The Columbus Dispatch

Reader doesn’t want to overwhelm depressed partner

- Write to Carolyn at tellme@washpost.com

Adapted from online discussion­s. Hey Carolyn: If I have to ask my significan­t other if he sees a future together, does that mean there probably isn’t one? We’ve been together two years, we’re both late 20s. Things are good, things are fun, I have no reason to believe we won’t be together long term, besides the fact that we’ve just never talked about it. He deals with depression and I’m often worried about overwhelmi­ng him.

Thoughts? I consider the relationsh­ip very good, besides our lack of talking about meaningful future things.

— Future?

Your future hinges on whether you can be yourself with him. If you feel you have to hold back due to his depression or anything else, then you are not truly intimate partners.

Be yourself, please, and speak your mind, and let that tell you what happens with your story. Don’t envision the outcome first and then try to adjust your behavior in ways to make it happen. That’s the kind of thing that can seem possible now, short term, but eventually grow unbearable.

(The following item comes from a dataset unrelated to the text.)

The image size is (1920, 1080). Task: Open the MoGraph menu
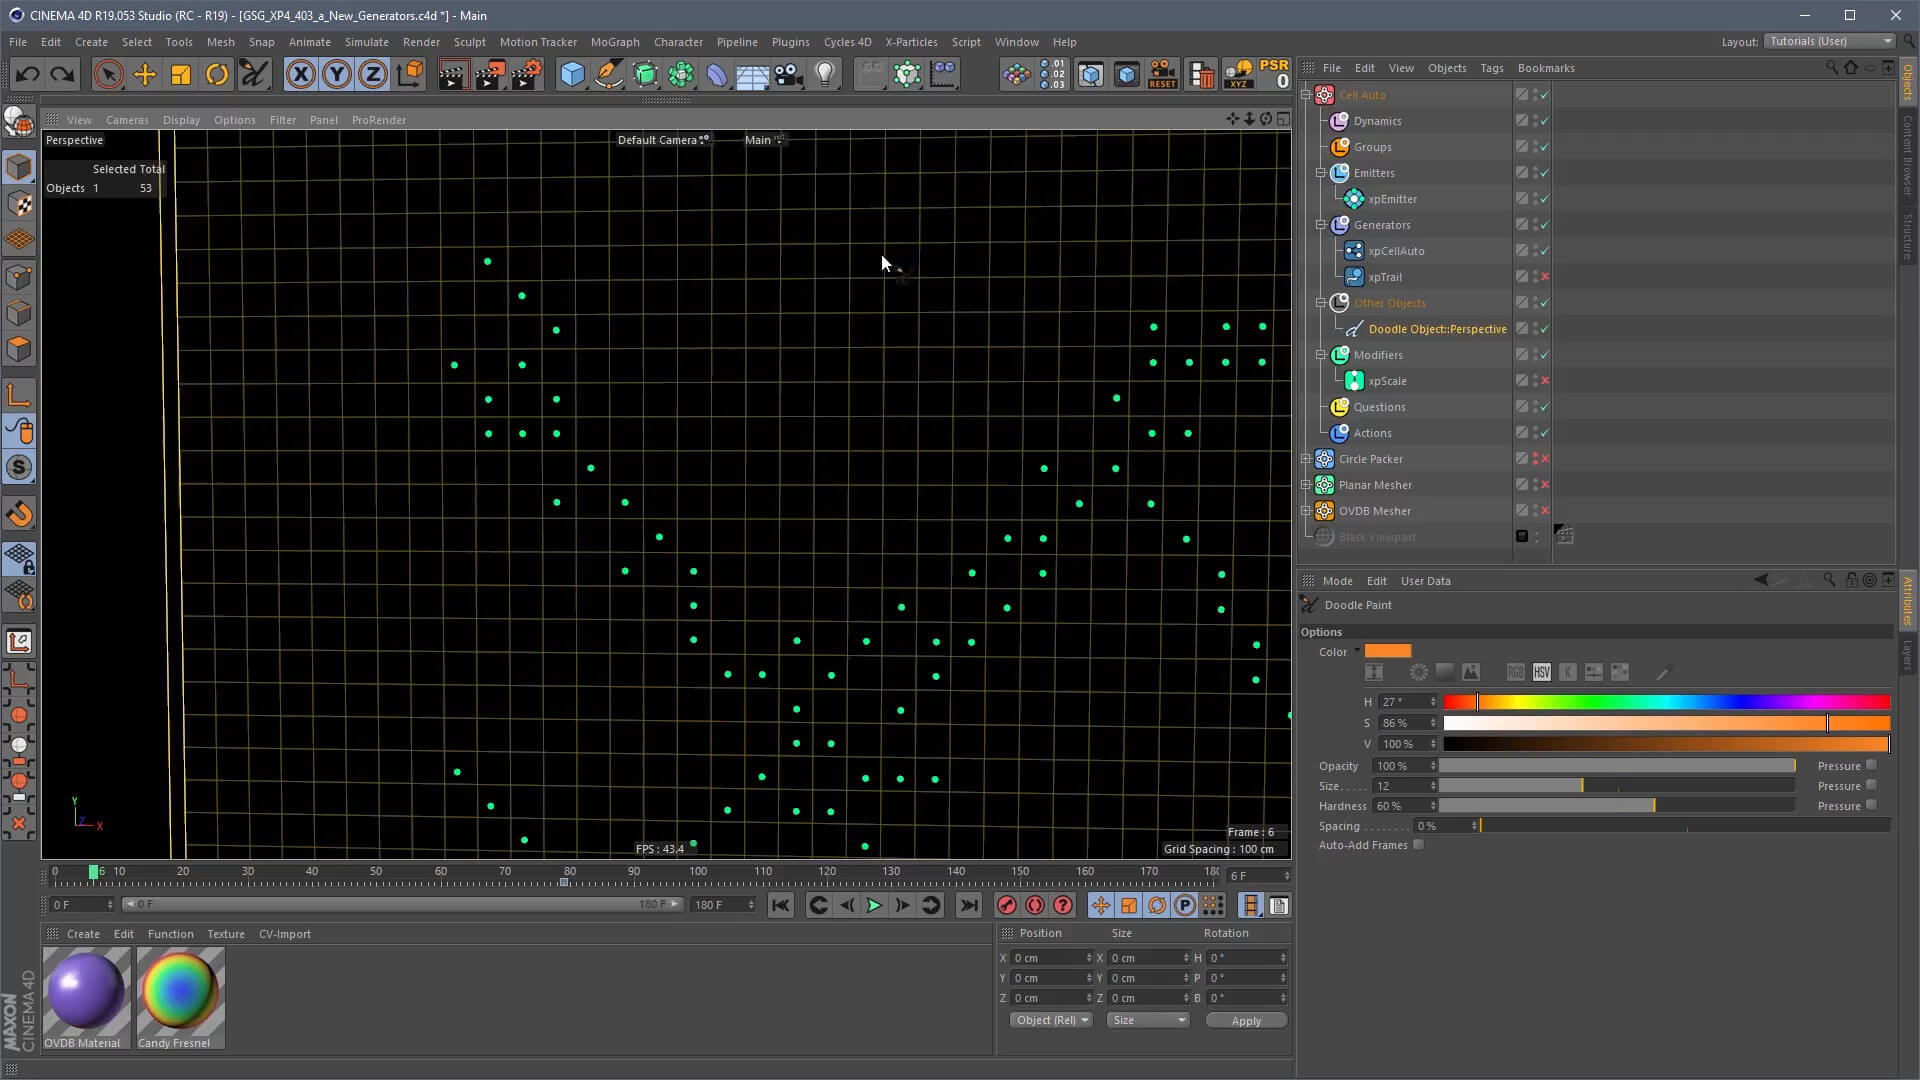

Dear Carolyn: How do you know when your feelings for an ex are completely gone? I am trying to determine whether we can be friends, but I’m afraid of ripping off the Band-aid too soon and finding that small things, like learning he’s dating someone new, will be unexpected­ly painful.

— Anonymous

You’re looking at this situation and weighing some knowns (that you’re over him, that you want to be friends) against some unknowns (whether you’re completely over him, whether a friendship would be more painful than it’s worth). These pretty much sum up the balance sheet each of us stares at before making any decision. You can’t know.

I also don’t think an ex’s next relationsh­ip is ever a “small thing” before you’ve reached the I-really-don’t-careexcept-to-be-happy-for-them threshold, which you plainly haven’t.

So you do what you can: If you find yourself wanting a friendship more than you’re dreading it, then you give it a try. If you find yourself dreading it more than you want it, then don’t give it a try. Yet or ever.

And if you try it and it feels awful, then change your mind and explain it to your ex as ... changing your mind. You’re entitled.